A verbatim copy of the whole listing is what is needed.

========

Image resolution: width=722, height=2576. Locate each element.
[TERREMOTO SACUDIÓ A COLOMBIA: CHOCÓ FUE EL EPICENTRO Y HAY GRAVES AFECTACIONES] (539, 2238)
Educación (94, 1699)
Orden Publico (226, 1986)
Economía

========

= Written reply =
Image resolution: width=722, height=2576. Locate each element.
[TERREMOTO SACUDIÓ A COLOMBIA: CHOCÓ FUE EL EPICENTRO Y HAY GRAVES AFECTACIONES] (539, 2238)
Educación (94, 1699)
Orden Publico (226, 1986)
Economía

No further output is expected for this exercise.